EXTRACT:
-------

In [2]:
import glob
import math
import os
import shutil
import pickle
import threading
import subprocess
from pathlib import Path
from typing import Any, List, Optional, Tuple, Union
from uuid import uuid4

import cv2
import librosa
import numpy as np
import torch
import whisper
from moviepy import editor
from PIL import Image
from transformers import pipeline
from pyAudioAnalysis import MidTermFeatures as mtf
from pyAudioAnalysis import audioTrainTest as at
from sklearn.feature_selection import VarianceThreshold
from sklearn.metrics.pairwise import cosine_distances
from sklearn.neighbors import LocalOutlierFactor
from torchvision import models, transforms
from yt_dlp import YoutubeDL

np.random.seed(0)

  @numba.jit


In [3]:
save_videos_to = "data"
window = 10
summary_output = "videos_summary"
num_highlights = 10

## **Helper Functions**

In [11]:
class ImageHighlightsFinder:
    def __init__(self, batch_size: int = 32) -> None:
        self.device = torch.device("cuda" if torch.cuda.is_available() else "cpu")
        self.batch_size = batch_size
        model = models.resnet18(pretrained=True)
        self.model = torch.nn.Sequential(*(list(model.children())[:-1])).to(self.device)
        self.model.eval()

    def _get_transformations(self, will_be_saved: bool) -> List[Any]:
        transformations = [
            transforms.Resize(256),
            transforms.CenterCrop(224),
            transforms.ToTensor(),
            transforms.Normalize(mean=[0.485, 0.456, 0.406], std=[0.229, 0.224, 0.225]),
        ]
        if will_be_saved:
            transformations.append(transforms.ToPILImage())
        return transformations

    def _preprocess_image(
        self, image: Image.Image, will_be_saved: bool = False
    ) -> Union[torch.Tensor, Image.Image]:
        transformations = self._get_transformations(will_be_saved=will_be_saved)

        transform = transforms.Compose(transformations)
        image = transform(image)
        if will_be_saved:
            return image

        image = image.unsqueeze(0)
        # print(image.shape)
        return image

    def _chunks(self, lst, n):
        """

-------

PROVIDED DATA:
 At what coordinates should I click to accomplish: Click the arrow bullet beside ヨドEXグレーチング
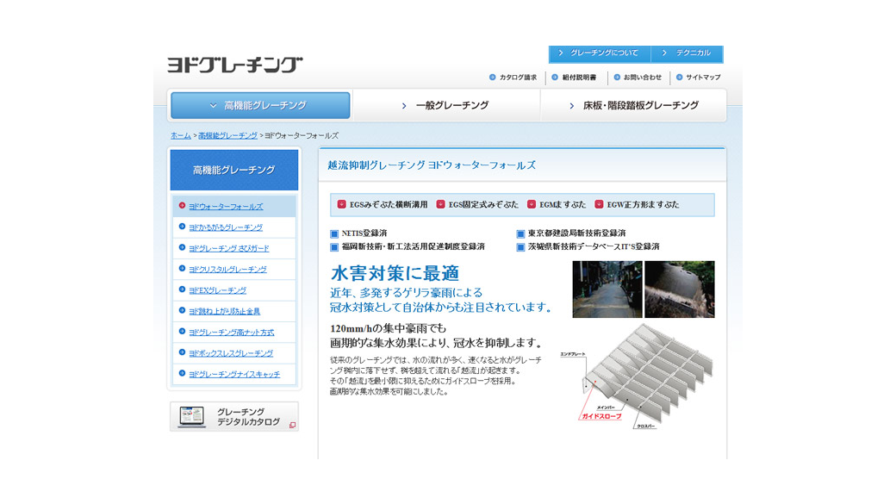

-------

REQUIRED WORK: Please check each statement against the notebook code, answering yes or no and quoting the code's deciding words exactly. 1. The default batch size is 32. 2. Images are center-cropped to 256. 3. NumPy's random seed is set to 0.

WRITTEN RESPONSE:
1. Yes: "batch_size: int = 32"
2. No: "transforms.CenterCrop(224)"
3. Yes: "np.random.seed(0)"